■ Data for this task:
*** Block opens ***

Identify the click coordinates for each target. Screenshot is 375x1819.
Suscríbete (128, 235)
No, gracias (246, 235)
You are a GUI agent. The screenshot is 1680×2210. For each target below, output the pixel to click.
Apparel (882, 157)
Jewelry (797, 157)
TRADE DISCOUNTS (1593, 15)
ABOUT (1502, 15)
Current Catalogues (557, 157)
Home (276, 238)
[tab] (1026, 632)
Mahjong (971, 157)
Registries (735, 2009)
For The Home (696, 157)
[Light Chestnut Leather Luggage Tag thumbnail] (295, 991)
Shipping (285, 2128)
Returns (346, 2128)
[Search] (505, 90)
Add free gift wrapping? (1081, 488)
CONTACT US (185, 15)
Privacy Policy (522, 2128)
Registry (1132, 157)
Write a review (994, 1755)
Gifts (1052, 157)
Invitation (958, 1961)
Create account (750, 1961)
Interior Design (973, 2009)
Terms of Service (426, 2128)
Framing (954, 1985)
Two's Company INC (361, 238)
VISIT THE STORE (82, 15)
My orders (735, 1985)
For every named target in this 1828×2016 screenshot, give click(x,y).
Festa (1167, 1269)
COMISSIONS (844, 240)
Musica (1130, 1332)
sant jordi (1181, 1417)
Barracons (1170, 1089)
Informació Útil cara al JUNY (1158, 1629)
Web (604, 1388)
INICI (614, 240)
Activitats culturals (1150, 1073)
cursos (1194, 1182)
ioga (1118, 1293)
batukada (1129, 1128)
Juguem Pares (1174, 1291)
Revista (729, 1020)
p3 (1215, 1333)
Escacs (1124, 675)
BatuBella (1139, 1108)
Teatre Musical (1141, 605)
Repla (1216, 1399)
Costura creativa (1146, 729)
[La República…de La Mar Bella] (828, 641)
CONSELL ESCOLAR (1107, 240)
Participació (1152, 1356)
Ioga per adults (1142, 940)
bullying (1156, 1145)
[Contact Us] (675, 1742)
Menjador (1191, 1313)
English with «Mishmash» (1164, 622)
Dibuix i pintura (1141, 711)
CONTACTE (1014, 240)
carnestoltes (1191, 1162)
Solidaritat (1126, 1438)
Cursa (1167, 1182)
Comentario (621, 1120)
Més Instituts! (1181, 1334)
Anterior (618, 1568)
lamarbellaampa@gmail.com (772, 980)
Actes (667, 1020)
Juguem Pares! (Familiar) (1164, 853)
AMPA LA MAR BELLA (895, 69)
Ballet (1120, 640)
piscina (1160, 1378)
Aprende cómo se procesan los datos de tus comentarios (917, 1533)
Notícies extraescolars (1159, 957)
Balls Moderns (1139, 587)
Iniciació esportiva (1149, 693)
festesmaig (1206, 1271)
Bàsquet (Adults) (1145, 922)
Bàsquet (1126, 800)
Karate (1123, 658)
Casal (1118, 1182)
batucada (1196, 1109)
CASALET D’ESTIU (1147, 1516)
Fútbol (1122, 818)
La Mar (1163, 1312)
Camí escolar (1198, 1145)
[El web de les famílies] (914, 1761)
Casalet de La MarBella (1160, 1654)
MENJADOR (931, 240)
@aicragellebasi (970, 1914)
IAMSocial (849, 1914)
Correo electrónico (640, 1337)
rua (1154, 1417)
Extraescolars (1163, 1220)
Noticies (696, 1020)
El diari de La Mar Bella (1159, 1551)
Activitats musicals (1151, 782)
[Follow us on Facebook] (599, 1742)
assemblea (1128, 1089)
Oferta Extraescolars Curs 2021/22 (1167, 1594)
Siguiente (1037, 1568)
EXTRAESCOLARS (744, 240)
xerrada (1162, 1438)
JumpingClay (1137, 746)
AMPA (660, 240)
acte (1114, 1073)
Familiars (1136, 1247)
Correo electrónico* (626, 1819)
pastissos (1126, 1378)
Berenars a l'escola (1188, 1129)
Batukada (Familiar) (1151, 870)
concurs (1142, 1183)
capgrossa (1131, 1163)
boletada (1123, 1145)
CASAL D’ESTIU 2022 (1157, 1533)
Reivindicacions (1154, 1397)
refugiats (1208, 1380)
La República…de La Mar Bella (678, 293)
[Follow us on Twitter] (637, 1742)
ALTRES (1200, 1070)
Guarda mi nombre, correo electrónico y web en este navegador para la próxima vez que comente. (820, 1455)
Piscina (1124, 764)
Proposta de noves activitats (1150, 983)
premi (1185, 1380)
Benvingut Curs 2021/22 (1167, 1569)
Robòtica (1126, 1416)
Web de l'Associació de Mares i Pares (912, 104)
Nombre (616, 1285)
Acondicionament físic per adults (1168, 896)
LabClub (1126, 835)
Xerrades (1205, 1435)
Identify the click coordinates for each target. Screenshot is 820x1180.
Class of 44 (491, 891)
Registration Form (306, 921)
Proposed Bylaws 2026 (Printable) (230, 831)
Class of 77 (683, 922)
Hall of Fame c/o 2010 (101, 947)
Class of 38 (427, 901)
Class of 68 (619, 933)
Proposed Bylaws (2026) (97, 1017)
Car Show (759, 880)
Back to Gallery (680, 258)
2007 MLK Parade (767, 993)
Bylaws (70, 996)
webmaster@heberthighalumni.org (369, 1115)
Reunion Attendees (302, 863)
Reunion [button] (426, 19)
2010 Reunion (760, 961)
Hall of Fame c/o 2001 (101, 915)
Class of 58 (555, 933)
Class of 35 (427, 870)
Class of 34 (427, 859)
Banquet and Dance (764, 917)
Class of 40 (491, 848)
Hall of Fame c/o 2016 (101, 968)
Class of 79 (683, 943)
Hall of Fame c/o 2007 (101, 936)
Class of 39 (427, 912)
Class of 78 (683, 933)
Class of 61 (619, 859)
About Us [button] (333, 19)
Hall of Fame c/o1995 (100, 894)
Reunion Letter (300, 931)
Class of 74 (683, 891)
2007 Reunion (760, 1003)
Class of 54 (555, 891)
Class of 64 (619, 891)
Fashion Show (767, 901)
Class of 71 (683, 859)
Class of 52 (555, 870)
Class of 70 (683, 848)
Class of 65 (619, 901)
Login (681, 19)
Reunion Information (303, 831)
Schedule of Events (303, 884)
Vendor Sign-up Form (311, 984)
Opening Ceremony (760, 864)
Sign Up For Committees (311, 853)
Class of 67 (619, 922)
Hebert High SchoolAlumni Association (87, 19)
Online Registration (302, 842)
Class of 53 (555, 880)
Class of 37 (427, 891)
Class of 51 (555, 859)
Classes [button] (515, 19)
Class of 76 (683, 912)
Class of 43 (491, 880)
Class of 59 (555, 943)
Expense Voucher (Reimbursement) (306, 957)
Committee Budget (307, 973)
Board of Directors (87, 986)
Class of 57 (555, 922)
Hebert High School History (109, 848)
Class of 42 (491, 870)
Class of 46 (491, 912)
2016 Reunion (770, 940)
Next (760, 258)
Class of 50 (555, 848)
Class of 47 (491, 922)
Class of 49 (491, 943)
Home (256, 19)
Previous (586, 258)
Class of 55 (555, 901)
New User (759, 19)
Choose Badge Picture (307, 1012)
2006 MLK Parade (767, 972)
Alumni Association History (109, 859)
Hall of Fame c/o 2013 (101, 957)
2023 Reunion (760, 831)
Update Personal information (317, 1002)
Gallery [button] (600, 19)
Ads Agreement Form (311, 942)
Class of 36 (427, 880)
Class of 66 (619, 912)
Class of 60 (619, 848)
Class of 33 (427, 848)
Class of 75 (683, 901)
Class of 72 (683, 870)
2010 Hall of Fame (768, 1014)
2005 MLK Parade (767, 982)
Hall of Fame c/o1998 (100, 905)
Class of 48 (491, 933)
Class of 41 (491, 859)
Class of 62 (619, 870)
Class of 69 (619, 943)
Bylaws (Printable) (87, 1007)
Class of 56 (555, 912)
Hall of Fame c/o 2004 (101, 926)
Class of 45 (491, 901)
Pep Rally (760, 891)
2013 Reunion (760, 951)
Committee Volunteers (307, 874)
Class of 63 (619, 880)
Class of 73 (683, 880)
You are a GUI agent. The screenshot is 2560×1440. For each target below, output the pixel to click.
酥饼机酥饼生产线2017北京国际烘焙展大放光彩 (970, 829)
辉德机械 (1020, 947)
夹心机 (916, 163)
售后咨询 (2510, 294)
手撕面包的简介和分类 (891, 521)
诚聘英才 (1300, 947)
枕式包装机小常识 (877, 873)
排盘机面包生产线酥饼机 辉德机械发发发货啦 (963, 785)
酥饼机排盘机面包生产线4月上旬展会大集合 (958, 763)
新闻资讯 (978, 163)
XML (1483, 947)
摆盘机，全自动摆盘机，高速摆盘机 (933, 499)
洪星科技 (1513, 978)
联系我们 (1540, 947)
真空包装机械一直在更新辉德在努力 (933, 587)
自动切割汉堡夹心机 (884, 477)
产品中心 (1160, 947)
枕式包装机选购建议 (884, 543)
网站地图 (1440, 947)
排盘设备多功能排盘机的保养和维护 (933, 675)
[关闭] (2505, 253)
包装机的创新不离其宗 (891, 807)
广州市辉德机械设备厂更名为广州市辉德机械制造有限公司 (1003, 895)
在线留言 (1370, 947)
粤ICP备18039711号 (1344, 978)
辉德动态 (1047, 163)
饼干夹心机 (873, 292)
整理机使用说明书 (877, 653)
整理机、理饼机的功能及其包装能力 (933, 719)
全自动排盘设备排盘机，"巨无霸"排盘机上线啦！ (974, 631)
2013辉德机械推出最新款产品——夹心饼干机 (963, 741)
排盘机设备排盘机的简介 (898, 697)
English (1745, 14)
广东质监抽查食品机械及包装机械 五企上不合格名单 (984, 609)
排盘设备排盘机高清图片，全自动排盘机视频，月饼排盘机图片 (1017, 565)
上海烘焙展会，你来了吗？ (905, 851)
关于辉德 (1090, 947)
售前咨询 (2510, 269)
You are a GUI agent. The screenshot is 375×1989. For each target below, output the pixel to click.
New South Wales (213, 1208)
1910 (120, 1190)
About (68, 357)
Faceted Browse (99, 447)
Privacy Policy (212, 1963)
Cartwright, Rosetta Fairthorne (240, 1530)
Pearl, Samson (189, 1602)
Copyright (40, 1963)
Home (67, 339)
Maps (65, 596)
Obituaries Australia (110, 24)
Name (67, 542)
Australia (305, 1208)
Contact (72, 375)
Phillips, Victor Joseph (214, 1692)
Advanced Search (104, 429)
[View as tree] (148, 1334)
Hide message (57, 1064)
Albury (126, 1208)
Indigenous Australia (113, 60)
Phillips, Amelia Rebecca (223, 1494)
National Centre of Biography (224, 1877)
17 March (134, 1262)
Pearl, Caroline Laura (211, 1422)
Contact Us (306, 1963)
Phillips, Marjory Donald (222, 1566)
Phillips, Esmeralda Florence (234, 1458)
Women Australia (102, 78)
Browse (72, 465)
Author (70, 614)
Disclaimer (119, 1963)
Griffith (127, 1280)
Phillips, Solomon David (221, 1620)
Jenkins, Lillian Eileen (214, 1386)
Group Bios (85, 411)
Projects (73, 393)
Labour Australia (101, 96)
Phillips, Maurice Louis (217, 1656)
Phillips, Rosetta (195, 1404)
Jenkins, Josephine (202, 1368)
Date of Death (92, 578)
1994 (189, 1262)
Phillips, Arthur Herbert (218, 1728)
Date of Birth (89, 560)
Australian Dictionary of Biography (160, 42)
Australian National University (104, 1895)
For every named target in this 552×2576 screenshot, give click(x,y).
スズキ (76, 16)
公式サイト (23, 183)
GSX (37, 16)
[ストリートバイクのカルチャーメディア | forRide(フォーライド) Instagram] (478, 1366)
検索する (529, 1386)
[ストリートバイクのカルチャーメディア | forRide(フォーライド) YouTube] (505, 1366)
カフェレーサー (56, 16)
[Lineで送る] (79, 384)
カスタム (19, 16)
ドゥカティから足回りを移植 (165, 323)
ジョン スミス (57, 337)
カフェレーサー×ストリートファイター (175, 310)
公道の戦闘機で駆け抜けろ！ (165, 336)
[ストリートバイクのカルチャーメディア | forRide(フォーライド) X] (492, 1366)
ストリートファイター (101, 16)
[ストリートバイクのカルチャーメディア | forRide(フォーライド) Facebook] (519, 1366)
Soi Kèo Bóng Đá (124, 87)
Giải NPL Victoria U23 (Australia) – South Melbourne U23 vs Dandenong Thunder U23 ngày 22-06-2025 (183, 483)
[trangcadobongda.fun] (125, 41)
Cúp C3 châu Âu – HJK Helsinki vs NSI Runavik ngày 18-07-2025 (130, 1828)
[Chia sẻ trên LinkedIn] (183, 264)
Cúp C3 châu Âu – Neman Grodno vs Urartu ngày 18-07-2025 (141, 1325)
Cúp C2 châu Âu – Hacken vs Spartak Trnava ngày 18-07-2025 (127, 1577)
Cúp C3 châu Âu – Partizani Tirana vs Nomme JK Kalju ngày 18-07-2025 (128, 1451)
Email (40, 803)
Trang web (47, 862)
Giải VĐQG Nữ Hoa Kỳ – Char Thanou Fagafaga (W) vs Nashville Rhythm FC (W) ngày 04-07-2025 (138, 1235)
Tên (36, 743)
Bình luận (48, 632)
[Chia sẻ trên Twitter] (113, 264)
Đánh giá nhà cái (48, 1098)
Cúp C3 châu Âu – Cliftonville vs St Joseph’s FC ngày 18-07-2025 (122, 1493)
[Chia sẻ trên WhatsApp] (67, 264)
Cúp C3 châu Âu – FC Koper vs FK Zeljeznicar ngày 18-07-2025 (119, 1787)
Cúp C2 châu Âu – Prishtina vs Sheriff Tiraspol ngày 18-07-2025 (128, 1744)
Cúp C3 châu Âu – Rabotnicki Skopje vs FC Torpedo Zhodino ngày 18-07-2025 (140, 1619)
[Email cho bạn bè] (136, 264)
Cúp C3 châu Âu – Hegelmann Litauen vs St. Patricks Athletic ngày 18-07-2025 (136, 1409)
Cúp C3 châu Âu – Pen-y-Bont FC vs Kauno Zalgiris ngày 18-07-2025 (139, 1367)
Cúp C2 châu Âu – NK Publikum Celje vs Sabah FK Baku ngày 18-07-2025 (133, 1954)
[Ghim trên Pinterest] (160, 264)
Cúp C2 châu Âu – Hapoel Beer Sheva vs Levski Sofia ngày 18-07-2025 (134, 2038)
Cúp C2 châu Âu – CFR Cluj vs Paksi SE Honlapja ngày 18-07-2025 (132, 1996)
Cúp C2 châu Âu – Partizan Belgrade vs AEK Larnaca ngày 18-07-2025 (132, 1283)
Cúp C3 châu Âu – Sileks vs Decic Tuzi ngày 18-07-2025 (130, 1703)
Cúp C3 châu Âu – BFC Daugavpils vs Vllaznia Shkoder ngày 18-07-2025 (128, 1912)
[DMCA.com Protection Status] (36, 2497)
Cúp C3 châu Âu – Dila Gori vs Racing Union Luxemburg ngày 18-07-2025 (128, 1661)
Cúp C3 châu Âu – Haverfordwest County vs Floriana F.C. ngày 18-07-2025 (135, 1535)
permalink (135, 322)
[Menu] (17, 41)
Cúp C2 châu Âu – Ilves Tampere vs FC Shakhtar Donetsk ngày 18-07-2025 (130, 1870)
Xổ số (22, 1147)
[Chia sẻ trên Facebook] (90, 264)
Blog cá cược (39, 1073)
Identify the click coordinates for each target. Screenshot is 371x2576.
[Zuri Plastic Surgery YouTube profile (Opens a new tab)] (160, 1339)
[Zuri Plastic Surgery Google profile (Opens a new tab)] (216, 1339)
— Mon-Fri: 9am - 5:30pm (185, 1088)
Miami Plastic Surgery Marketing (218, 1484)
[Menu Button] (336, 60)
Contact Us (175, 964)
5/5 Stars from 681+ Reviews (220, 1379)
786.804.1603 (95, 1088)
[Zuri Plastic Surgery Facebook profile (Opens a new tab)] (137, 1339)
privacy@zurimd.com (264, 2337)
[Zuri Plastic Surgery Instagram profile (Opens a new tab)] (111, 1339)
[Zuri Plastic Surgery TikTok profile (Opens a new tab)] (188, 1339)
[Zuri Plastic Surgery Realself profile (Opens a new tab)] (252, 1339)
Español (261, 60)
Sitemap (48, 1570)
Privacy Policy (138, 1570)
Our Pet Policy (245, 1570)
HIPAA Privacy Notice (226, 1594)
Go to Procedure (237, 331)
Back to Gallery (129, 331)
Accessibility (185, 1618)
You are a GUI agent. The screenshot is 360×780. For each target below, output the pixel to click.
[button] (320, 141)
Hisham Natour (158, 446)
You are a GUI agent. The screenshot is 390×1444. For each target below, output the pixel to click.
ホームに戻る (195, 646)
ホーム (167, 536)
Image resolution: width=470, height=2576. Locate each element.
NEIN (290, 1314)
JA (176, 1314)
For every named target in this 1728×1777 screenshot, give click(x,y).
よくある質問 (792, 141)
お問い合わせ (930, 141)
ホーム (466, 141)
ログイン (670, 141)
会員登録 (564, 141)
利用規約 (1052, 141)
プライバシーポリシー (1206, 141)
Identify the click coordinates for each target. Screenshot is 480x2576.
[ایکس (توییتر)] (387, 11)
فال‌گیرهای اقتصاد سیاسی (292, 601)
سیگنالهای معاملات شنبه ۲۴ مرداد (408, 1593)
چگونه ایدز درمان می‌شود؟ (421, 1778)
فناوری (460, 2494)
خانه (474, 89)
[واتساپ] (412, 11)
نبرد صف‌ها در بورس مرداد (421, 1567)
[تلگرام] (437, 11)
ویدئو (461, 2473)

*** Block closes ***

■ Task description: Look above for the line containing "Copyright (40, 1963)". Output from there through the line containing "Trang web (47, 862)", exactly and inclusively.

■ Exercise result:
Copyright (40, 1963)
Home (67, 339)
Maps (65, 596)
Obituaries Australia (110, 24)
Name (67, 542)
Australia (305, 1208)
Contact (72, 375)
Phillips, Victor Joseph (214, 1692)
Advanced Search (104, 429)
[View as tree] (148, 1334)
Hide message (57, 1064)
Albury (126, 1208)
Indigenous Australia (113, 60)
Phillips, Amelia Rebecca (223, 1494)
National Centre of Biography (224, 1877)
17 March (134, 1262)
Pearl, Caroline Laura (211, 1422)
Contact Us (306, 1963)
Phillips, Marjory Donald (222, 1566)
Phillips, Esmeralda Florence (234, 1458)
Women Australia (102, 78)
Browse (72, 465)
Author (70, 614)
Disclaimer (119, 1963)
Griffith (127, 1280)
Phillips, Solomon David (221, 1620)
Jenkins, Lillian Eileen (214, 1386)
Group Bios (85, 411)
Projects (73, 393)
Labour Australia (101, 96)
Phillips, Maurice Louis (217, 1656)
Phillips, Rosetta (195, 1404)
Jenkins, Josephine (202, 1368)
Date of Death (92, 578)
1994 (189, 1262)
Phillips, Arthur Herbert (218, 1728)
Date of Birth (89, 560)
Australian Dictionary of Biography (160, 42)
Australian National University (104, 1895)
For every named target in this 552×2576 screenshot, give click(x,y).
スズキ (76, 16)
公式サイト (23, 183)
GSX (37, 16)
[ストリートバイクのカルチャーメディア | forRide(フォーライド) Instagram] (478, 1366)
検索する (529, 1386)
[ストリートバイクのカルチャーメディア | forRide(フォーライド) YouTube] (505, 1366)
カフェレーサー (56, 16)
[Lineで送る] (79, 384)
カスタム (19, 16)
ドゥカティから足回りを移植 (165, 323)
ジョン スミス (57, 337)
カフェレーサー×ストリートファイター (175, 310)
公道の戦闘機で駆け抜けろ！ (165, 336)
[ストリートバイクのカルチャーメディア | forRide(フォーライド) X] (492, 1366)
ストリートファイター (101, 16)
[ストリートバイクのカルチャーメディア | forRide(フォーライド) Facebook] (519, 1366)
Soi Kèo Bóng Đá (124, 87)
Giải NPL Victoria U23 (Australia) – South Melbourne U23 vs Dandenong Thunder U23 ngày 22-06-2025 (183, 483)
[trangcadobongda.fun] (125, 41)
Cúp C3 châu Âu – HJK Helsinki vs NSI Runavik ngày 18-07-2025 (130, 1828)
[Chia sẻ trên LinkedIn] (183, 264)
Cúp C3 châu Âu – Neman Grodno vs Urartu ngày 18-07-2025 (141, 1325)
Cúp C2 châu Âu – Hacken vs Spartak Trnava ngày 18-07-2025 (127, 1577)
Cúp C3 châu Âu – Partizani Tirana vs Nomme JK Kalju ngày 18-07-2025 (128, 1451)
Email (40, 803)
Trang web (47, 862)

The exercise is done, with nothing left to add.